Philanthrocapitalism by Bishop and Green: Book Review
Matthew Bishop and Michael Green’s Philanthrocapitalism: How Giving Can Save the World reads like a “who’s who” of the philanthropic world.
From big names like Bill Gates and Warren Buffet to lesser-known figures like Chuck Feeney and Donald and Doris Fisher, Philanthrocapitalism provides an informative compendium of donors, social organizers and business leaders who have chosen to give away some, or even most, of their earnings to serve the social good.
Yet Philanthrocapitalism goes beyond simple rote description of the major philanthropic players of our time. Bishop and Green quite effectively analyze the ways in which philanthropy as we know it is changing into a new model.

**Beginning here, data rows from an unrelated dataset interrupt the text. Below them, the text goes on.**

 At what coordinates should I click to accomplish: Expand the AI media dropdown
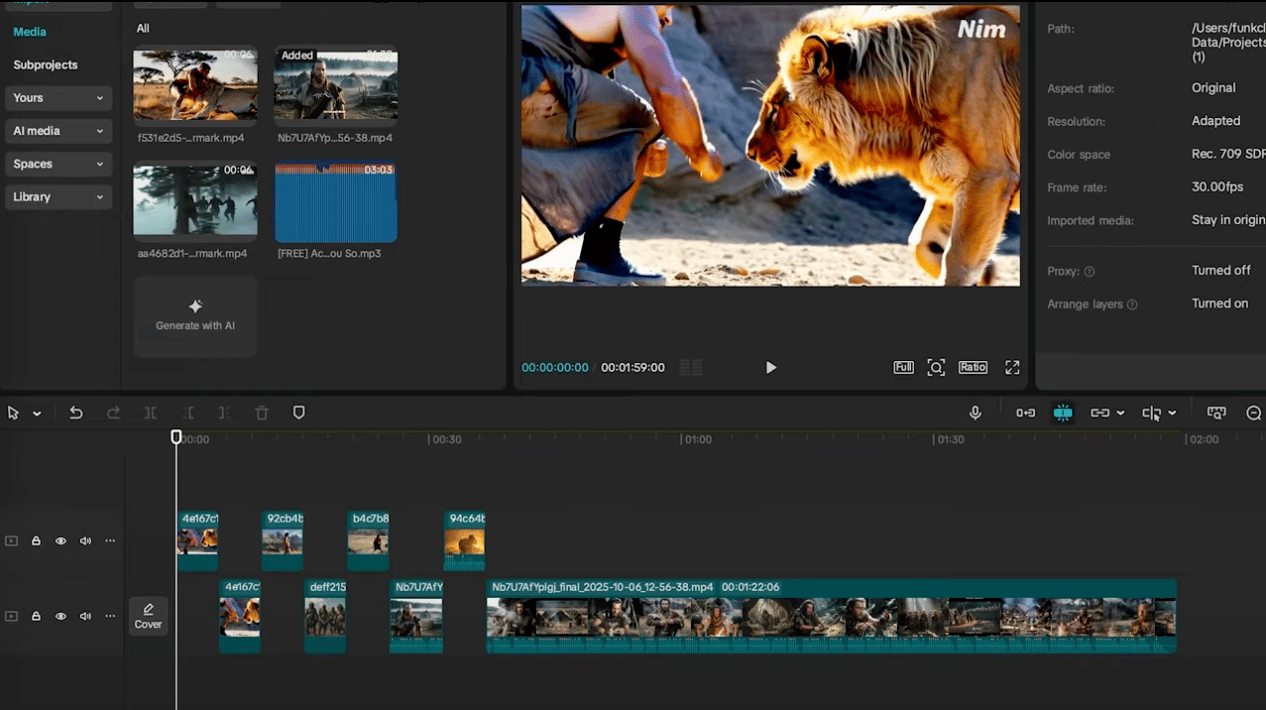click(58, 131)
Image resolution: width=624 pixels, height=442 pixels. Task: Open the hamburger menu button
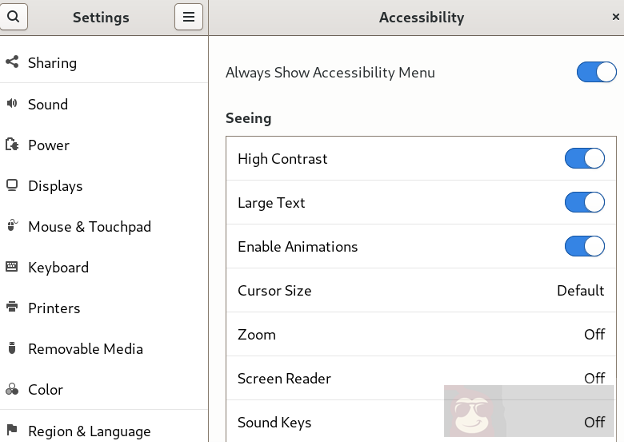pos(188,17)
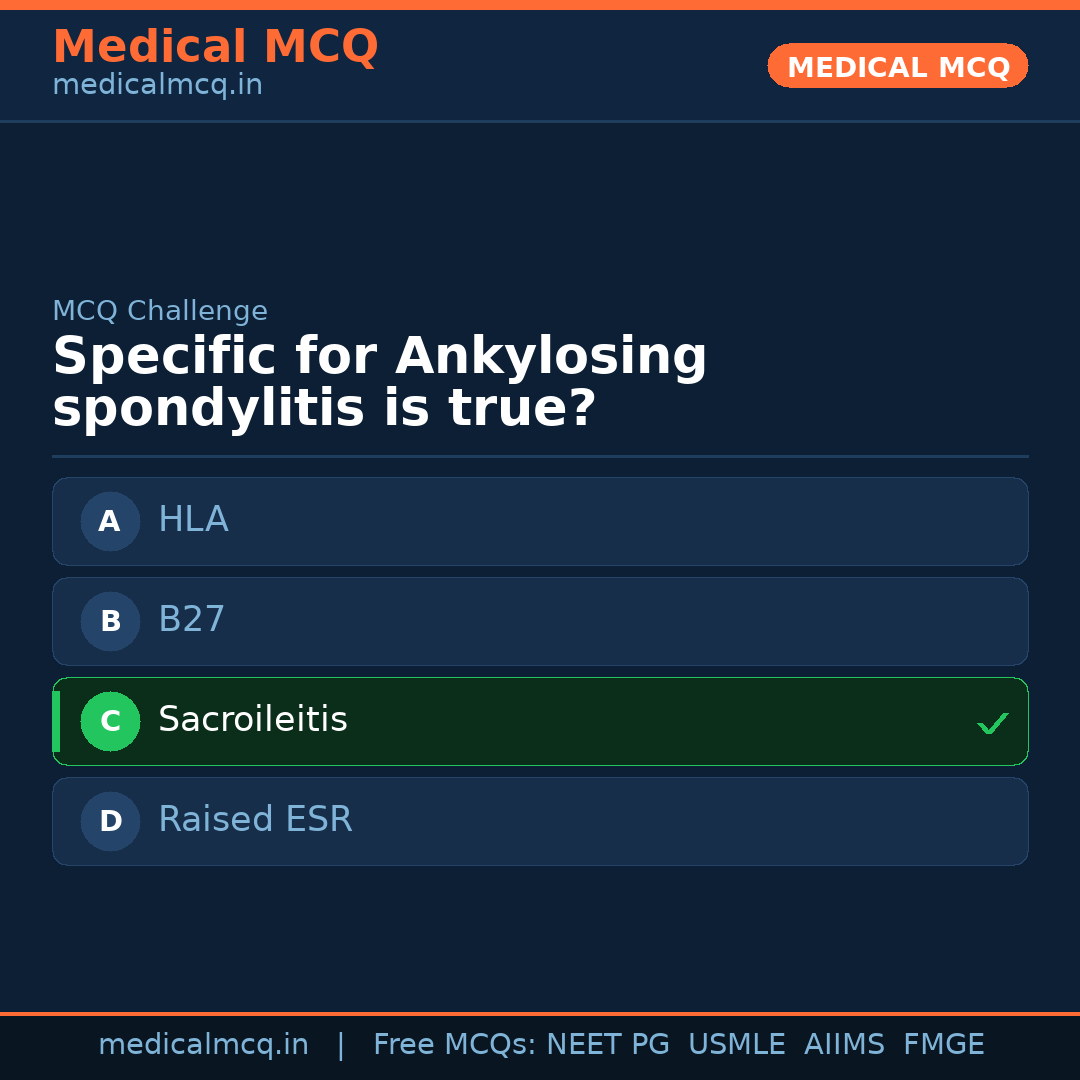Image resolution: width=1080 pixels, height=1080 pixels.
Task: Select answer option A HLA
Action: point(540,521)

This model, which the authors dub “philanthrocapitalism,” harnesses the practices and strategies found in the business sector into the business of serving the greater good. In this new form of giving, small contributions are not simply trickled into the service of charity. Instead, donors are allocating large amounts of capital and strategic resources towards solving concrete issues, often with unprecedented success rates.

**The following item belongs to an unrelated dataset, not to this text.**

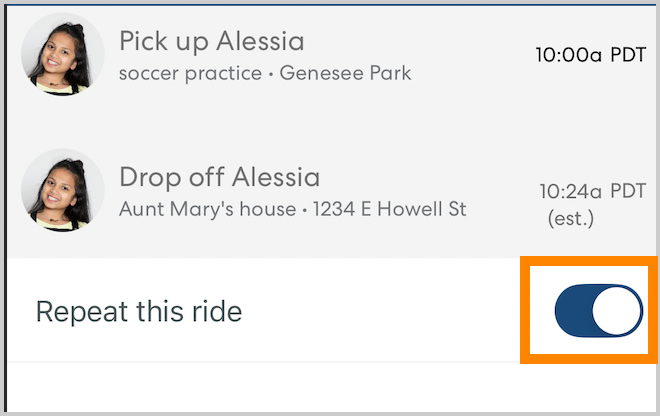Click the 10:00a pick-up time
This screenshot has height=416, width=660.
569,54
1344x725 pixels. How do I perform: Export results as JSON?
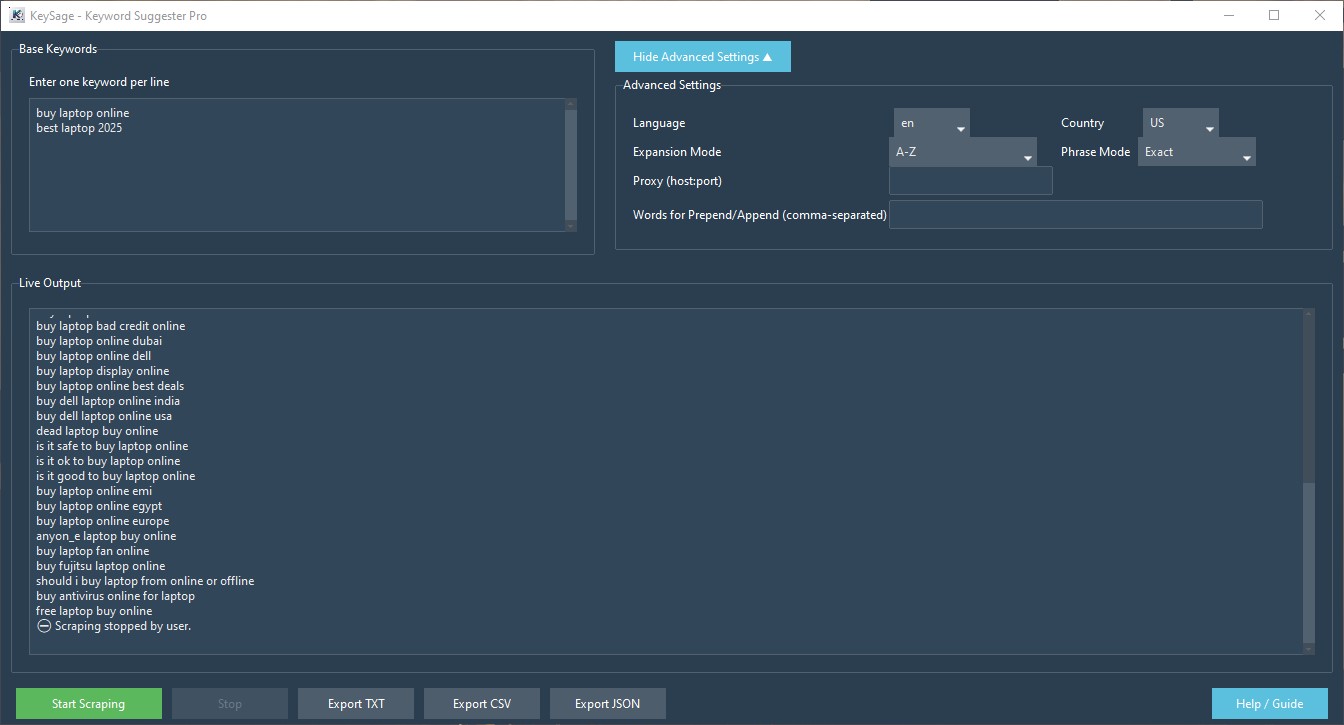(607, 703)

Philanthrocapitalism excels in its in-depth review of innovate strategies and concrete analysis on the ways that traditional business models can be incorporated into the sphere of philanthropy.
Bishop and Green manage to tackle some hot-button issues with relative clarity, such as the relationship between philanthropy and the state, the emerging “cult” of celebrity giving, and potential conflicts of interest between the model of philanthocapitalism and the old guard of charitable giving.

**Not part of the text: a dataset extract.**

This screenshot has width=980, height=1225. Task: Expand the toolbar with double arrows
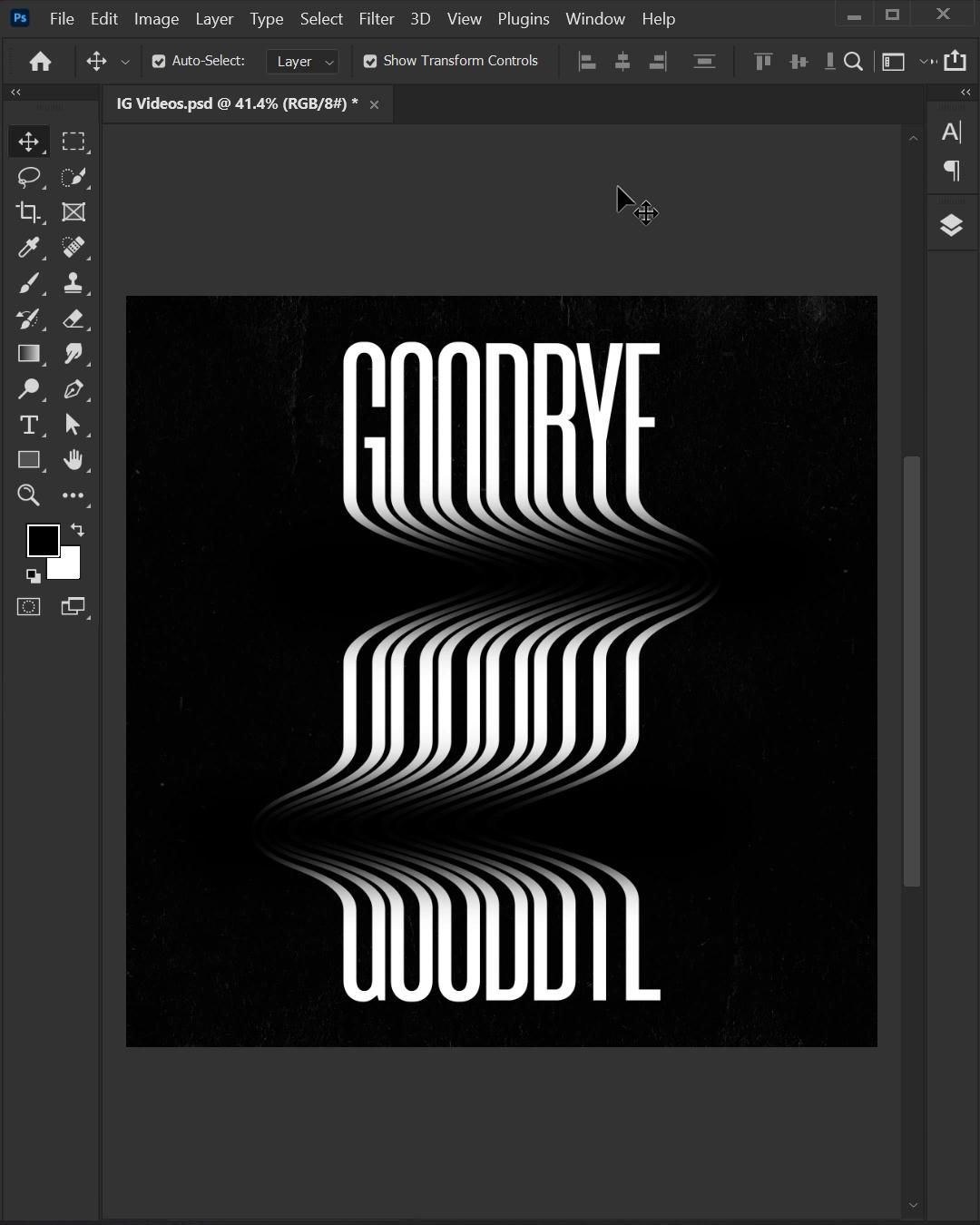[x=15, y=93]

The book reads not only like an introduction to the major players in the philanthropic game, but also as a manual for those seeking to take their first step into philanthropy.
However, there are still a few points for criticism within the book. While Bishop and Green seem to have immense knowledge of so many well-known figures, as well as a firm grasp on the structures of both the business and charitable sectors, they clearly come into the work with a few biases firmly in place.
The authors at some points appear to be almost star-struck by the personalities they describe. At times, they allow a few significant achievements within the philanthropic world to outweigh greater moral and ethical considerations. Almost anyone who has managed to found an organization in line with the principles of philanthrocapitalism is lauded, no matter how controversial that figure may be in other areas.
One notable example is the South American mining tycoon who, after making a considerable fortune in the industry, decided to start a foundation addressing the needs of the impoverished mine workers in his home country. While his efforts are admirable, Bishop and Green completely gloss over the fact that it was the substandard wages and poor working conditions set by the mining tycoon himself that was a major contributor the poor living conditions of the mine workers.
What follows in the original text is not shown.